However, the tool is not bug-free by itself and sometimes it is slow. Taking all these issues into account we decided to keep old implementation of background commands and make an option to switch between old "one-piece background" implementation and new "stripped background" one. We recommend to use the new implementation as default one.

Fast Approximate Anti-Aliasing aka FXAA

Od: gonetz
According to multiple user requests, GLideN64 now supports Fast Approximate Anti-Aliasing aka FXAA. FXAA is post-processing filter, which eliminates aliasing. Check the image to see how it works with Super Mario 64 (click for full-size image).


 As you may notice, traditional Multisample anti-aliasing aka MSAA gives the best result. Result of FXAA is decent, but not as good. So, why use it? As you may know, N64 depth compare is hard to emulate properly on PC hardware. I made shader based emulation of N64 depth compare. Currently it can be enabled without sacrifice in performance, but it is not compatible with MSAA. That is if you enabled N64 depth compare you lost anti-aliasing. Now you may enable FXAA and N64 depth compare and play without major sacrifice in graphics quality. Also, FXAA is less demanding to hardware power than MSAA. Anti-aliasing techniques as FXAA are the only way to get AA  on mobile devices with GL ES 2.0. FXAA is currently available in WIP builds and of course it will be included into upcoming public release.

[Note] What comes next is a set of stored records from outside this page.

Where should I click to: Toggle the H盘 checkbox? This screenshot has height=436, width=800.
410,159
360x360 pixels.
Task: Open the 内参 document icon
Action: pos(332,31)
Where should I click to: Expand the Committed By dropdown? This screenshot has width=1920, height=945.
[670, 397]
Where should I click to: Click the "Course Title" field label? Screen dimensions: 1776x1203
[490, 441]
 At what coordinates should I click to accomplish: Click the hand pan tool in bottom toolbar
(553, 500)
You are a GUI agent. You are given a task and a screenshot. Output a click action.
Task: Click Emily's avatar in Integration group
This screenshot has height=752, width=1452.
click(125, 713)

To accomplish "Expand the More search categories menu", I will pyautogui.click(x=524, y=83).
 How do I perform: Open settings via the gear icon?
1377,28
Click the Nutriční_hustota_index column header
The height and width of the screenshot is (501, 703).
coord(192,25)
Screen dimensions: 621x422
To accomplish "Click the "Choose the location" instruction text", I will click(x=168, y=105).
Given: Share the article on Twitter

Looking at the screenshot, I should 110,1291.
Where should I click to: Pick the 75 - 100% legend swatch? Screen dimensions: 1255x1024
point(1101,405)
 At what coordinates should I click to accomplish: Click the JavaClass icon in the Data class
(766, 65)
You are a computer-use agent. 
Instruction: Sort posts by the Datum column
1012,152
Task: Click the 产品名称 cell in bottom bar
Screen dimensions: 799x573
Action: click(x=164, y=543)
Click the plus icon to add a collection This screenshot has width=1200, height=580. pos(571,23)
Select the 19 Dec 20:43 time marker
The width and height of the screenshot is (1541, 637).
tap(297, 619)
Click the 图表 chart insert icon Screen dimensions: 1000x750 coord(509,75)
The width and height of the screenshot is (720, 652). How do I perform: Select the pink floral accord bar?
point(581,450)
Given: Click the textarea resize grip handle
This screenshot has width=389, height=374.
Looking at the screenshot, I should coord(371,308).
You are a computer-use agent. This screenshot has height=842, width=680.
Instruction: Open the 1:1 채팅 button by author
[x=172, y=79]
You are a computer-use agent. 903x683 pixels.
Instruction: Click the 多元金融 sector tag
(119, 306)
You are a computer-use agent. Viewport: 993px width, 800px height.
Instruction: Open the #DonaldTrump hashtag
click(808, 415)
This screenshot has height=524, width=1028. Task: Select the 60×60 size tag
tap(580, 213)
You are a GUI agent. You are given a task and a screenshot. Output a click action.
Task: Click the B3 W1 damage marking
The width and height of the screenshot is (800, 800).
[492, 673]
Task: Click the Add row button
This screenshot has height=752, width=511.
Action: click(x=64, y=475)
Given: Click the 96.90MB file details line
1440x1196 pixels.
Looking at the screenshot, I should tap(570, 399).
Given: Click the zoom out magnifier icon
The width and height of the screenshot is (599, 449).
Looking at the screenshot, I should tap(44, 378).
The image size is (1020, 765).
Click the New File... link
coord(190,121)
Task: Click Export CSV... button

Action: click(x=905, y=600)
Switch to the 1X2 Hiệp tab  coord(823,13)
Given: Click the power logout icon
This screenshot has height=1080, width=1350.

HLE implementation of BOSS ZSort microcode.

Od: gonetz
Hello!

One of the most exciting features of the upcoming public release is long awaited
HLE implementation of BOSS ZSort microcode. This microcode is used in two great racing games: World Driver Championship and Stunt Racer. Both games were unsupported by emulators for a long time due to core issues. Several years ago these issues were resolved, and the games became playable with graphics plugins, which support LLE mode. GLideN64 supports LLE mode and it can run the games in LLE, but performance is far from good.

HLE mode is usually much faster and has less glitches. The problem is that BOSS developed custom microcode for these games and no information about this microcode leaked. Thus, it had to be decoded from asm code. This work requires skills and patience. GLideN64 obtained the first results in microcode decoding yet in 2016, when Gilles Siberlin aka Gillou68310 decoded microcode for Kuiki Uhabi Suigo. Then me and olivieryuyu completed several decoding projects. Gilles started to work on decoding of BOSS ZSort microcode at the end of 2017.

This microcode is deep modification of ZSort microcode released by Nintendo in 1999. ZSort intended to solve problem with N64 low fill-rate. While N64 supports Hi-Res graphics, not so many games could use hi resolutions without sacrifices in speed or quality because of bottlenecks in the RDP. ZSort sorts objects by depth value before rendering and draws them in order from far to near thus eliminating the use of depth buffer. It not only saves memory but also frees RDP from rendering the depth buffer, which almost doubles the fill-rate for color buffer.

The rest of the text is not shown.